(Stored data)
________________________________________
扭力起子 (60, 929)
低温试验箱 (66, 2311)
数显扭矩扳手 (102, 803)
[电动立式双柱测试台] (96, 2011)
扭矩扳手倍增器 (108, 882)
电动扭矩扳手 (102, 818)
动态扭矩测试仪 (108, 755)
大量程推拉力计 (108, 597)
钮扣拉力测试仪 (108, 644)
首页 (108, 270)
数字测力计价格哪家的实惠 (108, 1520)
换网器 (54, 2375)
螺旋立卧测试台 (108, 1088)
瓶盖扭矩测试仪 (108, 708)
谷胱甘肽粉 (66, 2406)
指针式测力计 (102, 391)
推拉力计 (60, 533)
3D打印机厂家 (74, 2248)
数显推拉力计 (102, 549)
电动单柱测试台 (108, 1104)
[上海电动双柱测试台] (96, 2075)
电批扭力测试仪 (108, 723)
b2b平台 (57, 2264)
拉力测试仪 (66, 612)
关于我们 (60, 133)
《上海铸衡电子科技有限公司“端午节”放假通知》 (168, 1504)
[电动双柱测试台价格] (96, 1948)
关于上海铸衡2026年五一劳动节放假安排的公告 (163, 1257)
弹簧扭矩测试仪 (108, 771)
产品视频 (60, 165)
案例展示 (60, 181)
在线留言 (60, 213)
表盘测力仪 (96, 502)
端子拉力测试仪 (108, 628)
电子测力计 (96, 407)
________________________________________
**EXERCISE INSTRUCTIONS:** Repeat the full set of records above character for character.

**RESPONSE BOX:**
扭力起子 (60, 929)
低温试验箱 (66, 2311)
数显扭矩扳手 (102, 803)
[电动立式双柱测试台] (96, 2011)
扭矩扳手倍增器 (108, 882)
电动扭矩扳手 (102, 818)
动态扭矩测试仪 (108, 755)
大量程推拉力计 (108, 597)
钮扣拉力测试仪 (108, 644)
首页 (108, 270)
数字测力计价格哪家的实惠 (108, 1520)
换网器 (54, 2375)
螺旋立卧测试台 (108, 1088)
瓶盖扭矩测试仪 (108, 708)
谷胱甘肽粉 (66, 2406)
指针式测力计 (102, 391)
推拉力计 (60, 533)
3D打印机厂家 (74, 2248)
数显推拉力计 (102, 549)
电动单柱测试台 (108, 1104)
[上海电动双柱测试台] (96, 2075)
电批扭力测试仪 (108, 723)
b2b平台 (57, 2264)
拉力测试仪 (66, 612)
关于我们 (60, 133)
《上海铸衡电子科技有限公司“端午节”放假通知》 (168, 1504)
[电动双柱测试台价格] (96, 1948)
关于上海铸衡2026年五一劳动节放假安排的公告 (163, 1257)
弹簧扭矩测试仪 (108, 771)
产品视频 (60, 165)
案例展示 (60, 181)
在线留言 (60, 213)
表盘测力仪 (96, 502)
端子拉力测试仪 (108, 628)
电子测力计 (96, 407)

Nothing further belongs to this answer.